* _Task instructions_
Restate all of the entries exactly. Any picture in them should be skipped.

--- Dataset entries ---

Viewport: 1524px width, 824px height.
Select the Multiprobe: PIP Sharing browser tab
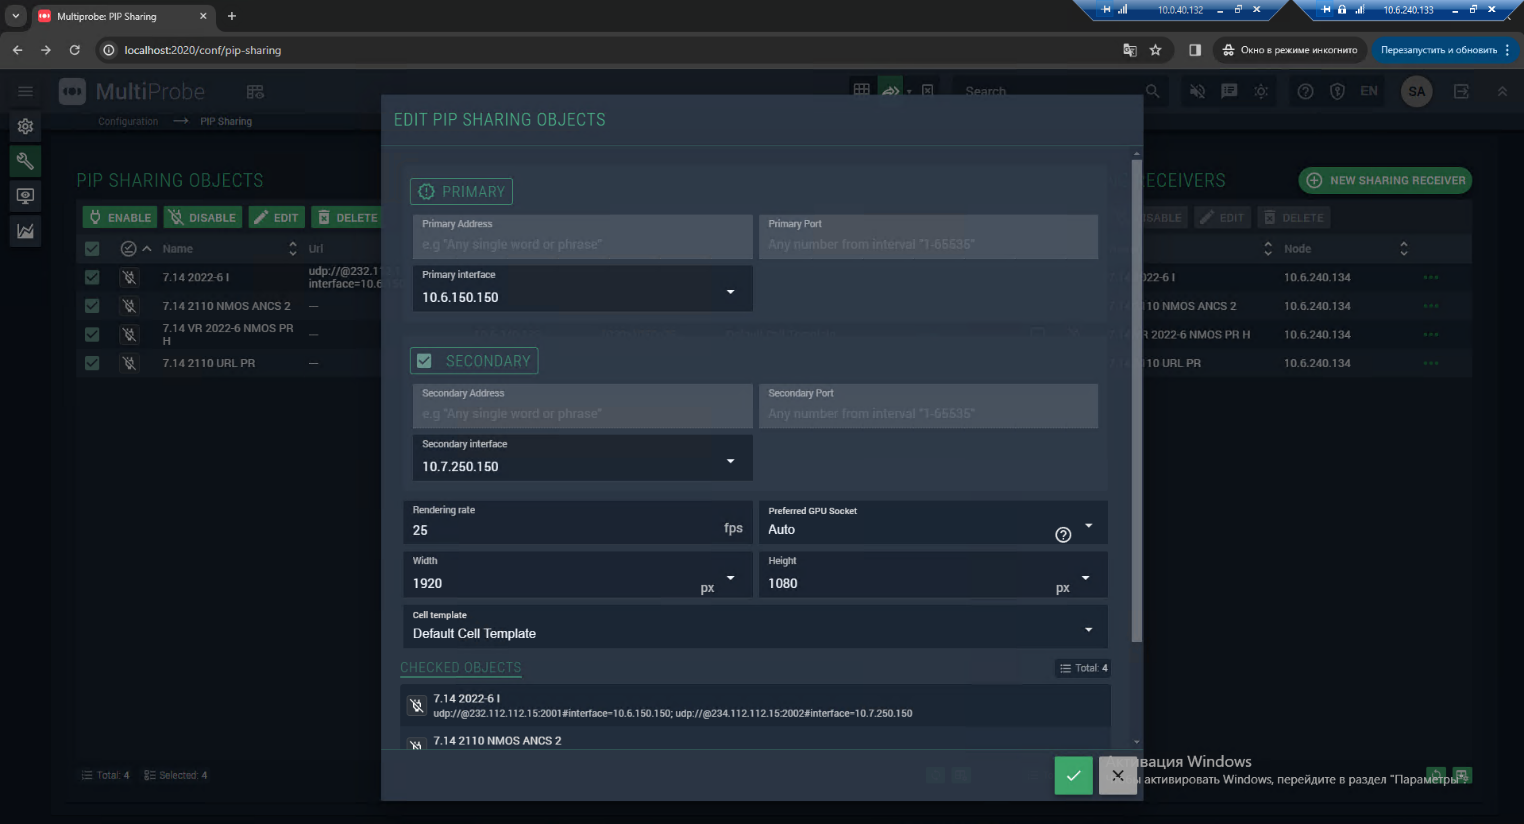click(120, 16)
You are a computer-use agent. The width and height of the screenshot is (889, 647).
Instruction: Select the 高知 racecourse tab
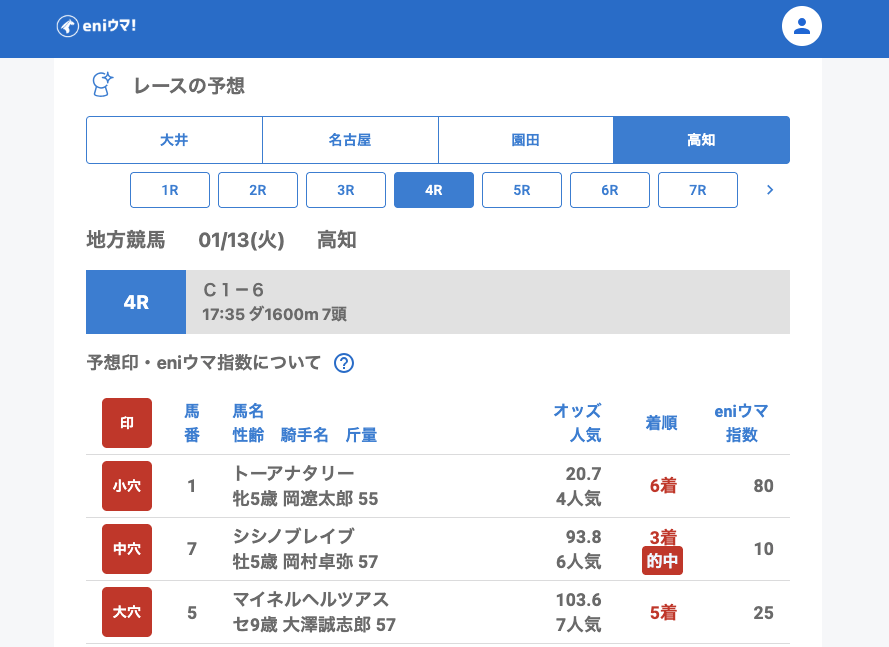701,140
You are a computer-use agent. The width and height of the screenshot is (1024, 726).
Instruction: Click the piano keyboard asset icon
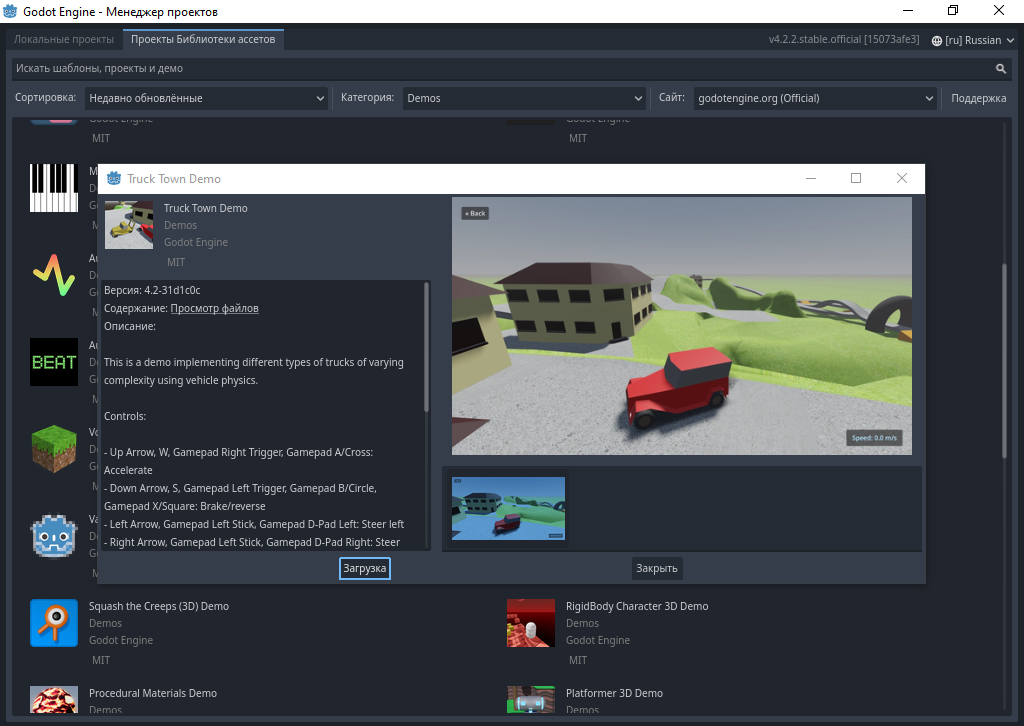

---

* _Solution to this exercise_
Viewport: 1524px width, 824px height.
Select the Multiprobe: PIP Sharing browser tab
click(120, 16)
You are a computer-use agent. The width and height of the screenshot is (889, 647).
Instruction: Select the 高知 racecourse tab
701,140
You are a computer-use agent. The width and height of the screenshot is (1024, 726).
Instruction: Click the piano keyboard asset icon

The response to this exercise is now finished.